Once the line with "The height and" is reached, output it and every line after it, exactly, through the end of the records below. Pictures are skipped.

━━━━━ Records shown

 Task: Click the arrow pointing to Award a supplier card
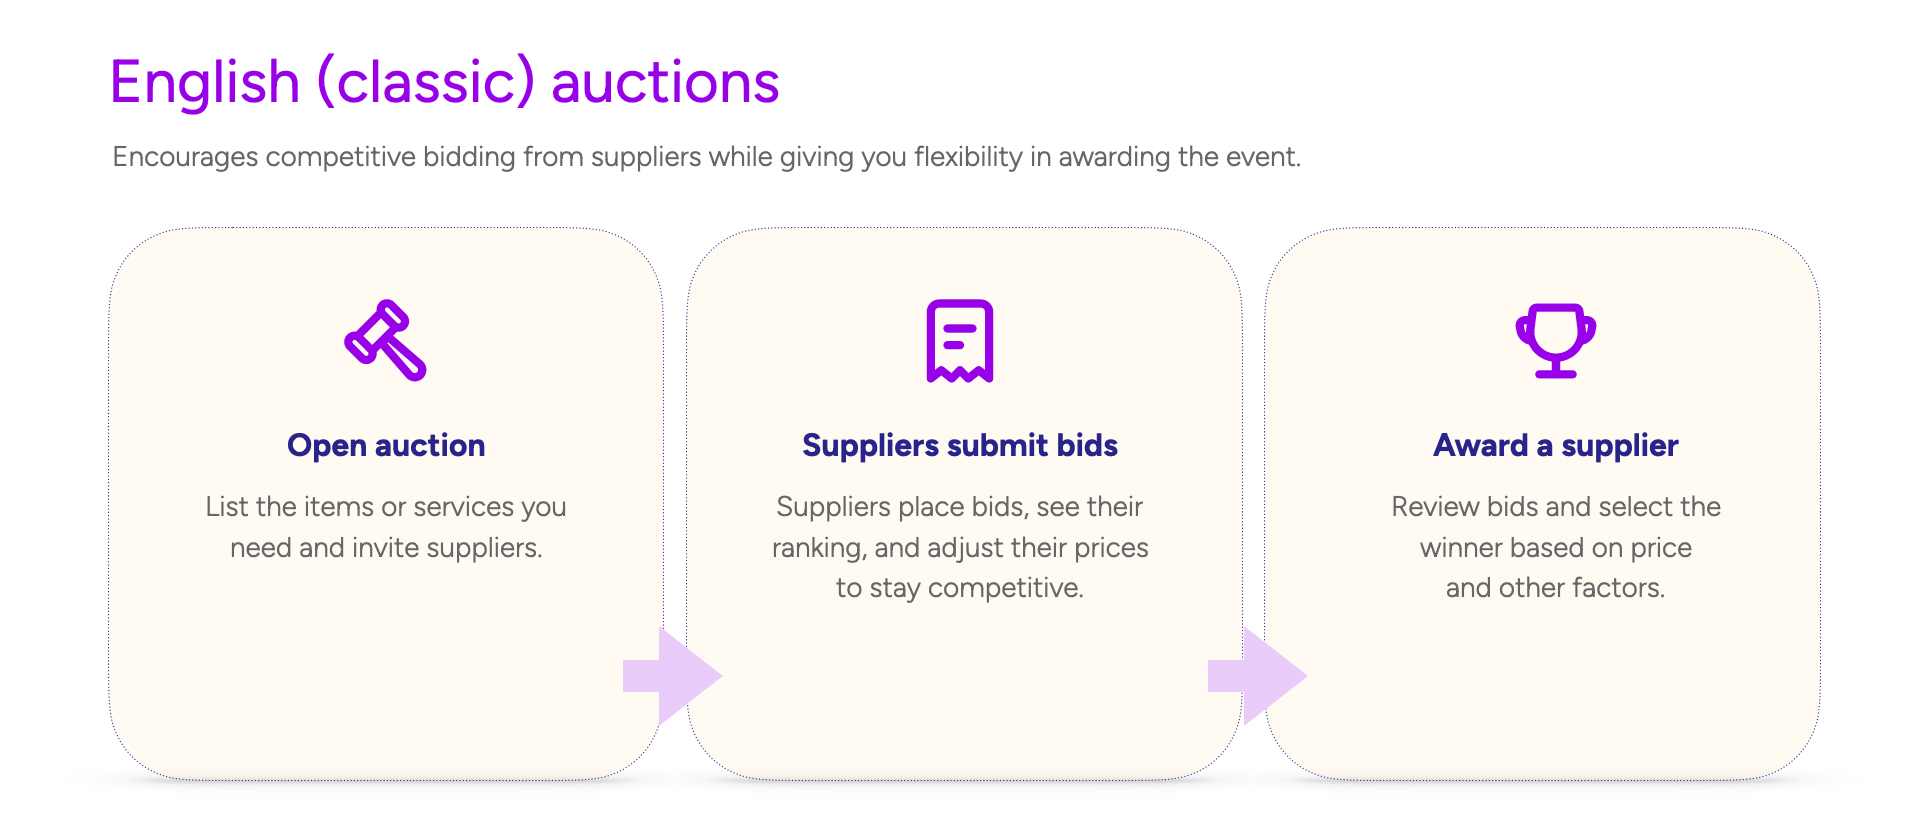coord(1257,676)
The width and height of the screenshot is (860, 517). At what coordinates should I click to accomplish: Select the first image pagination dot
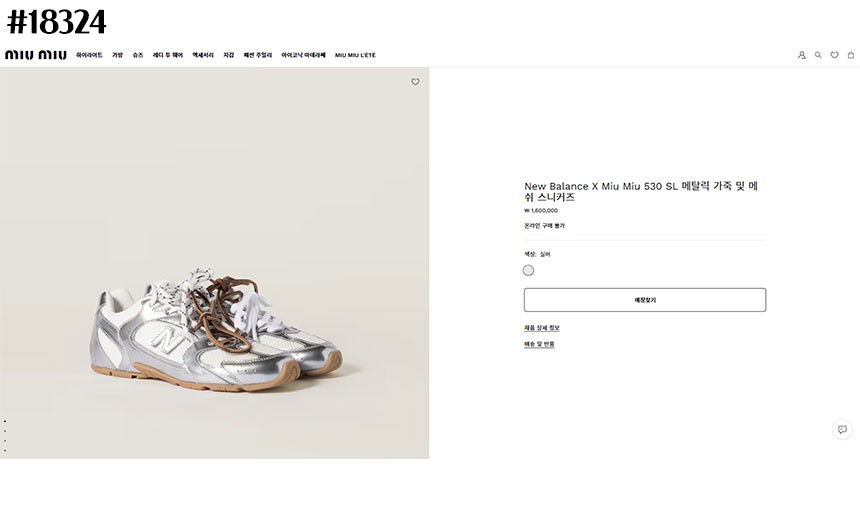point(4,421)
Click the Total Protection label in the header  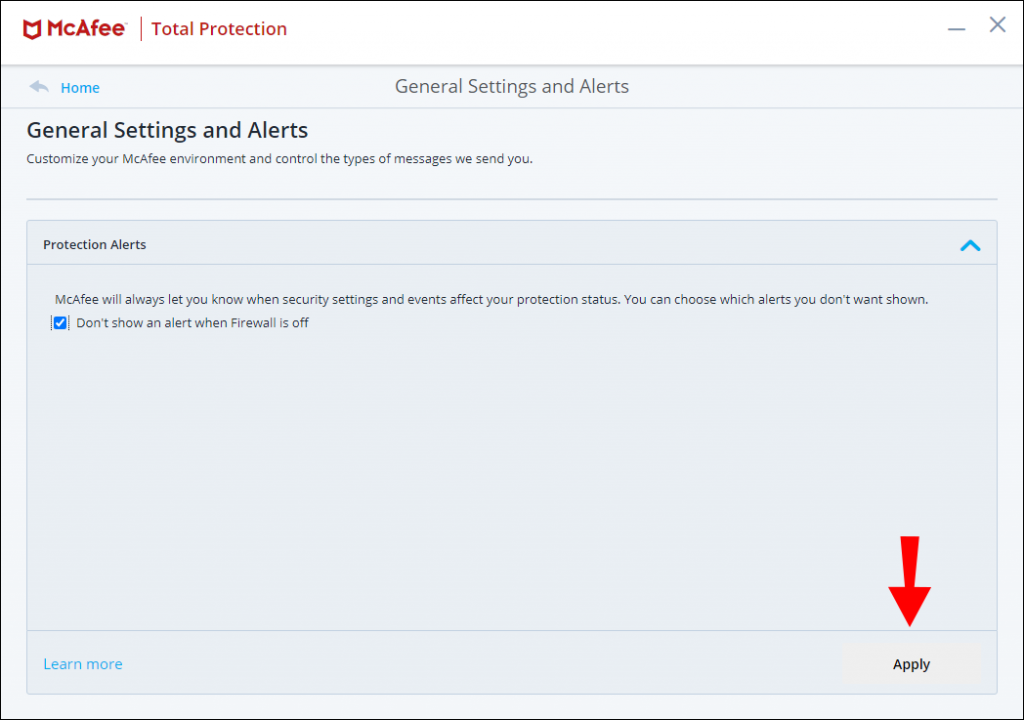coord(218,28)
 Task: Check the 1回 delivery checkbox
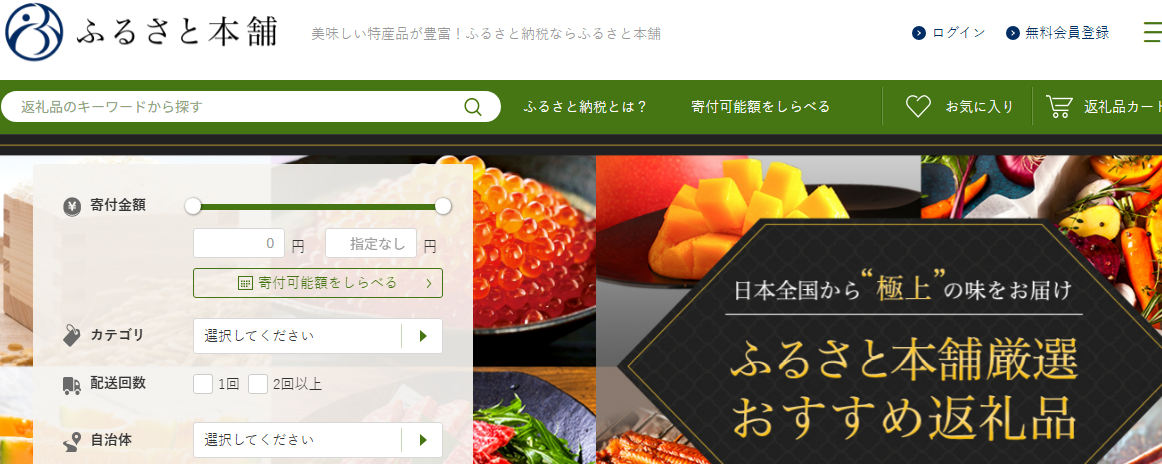click(203, 384)
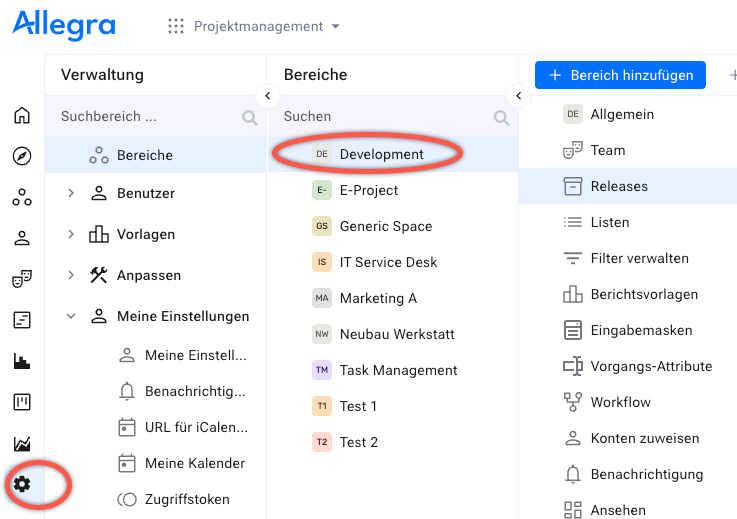Expand the Benutzer tree node
The image size is (737, 519).
tap(71, 193)
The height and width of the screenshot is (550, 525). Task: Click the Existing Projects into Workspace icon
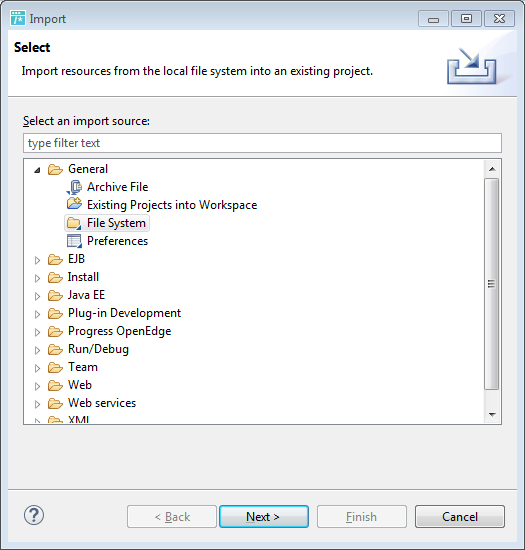(x=74, y=204)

━━━━━━━━━━

# Reply:
The height and width of the screenshot is (550, 525). Task: Click the Existing Projects into Workspace icon
(x=74, y=204)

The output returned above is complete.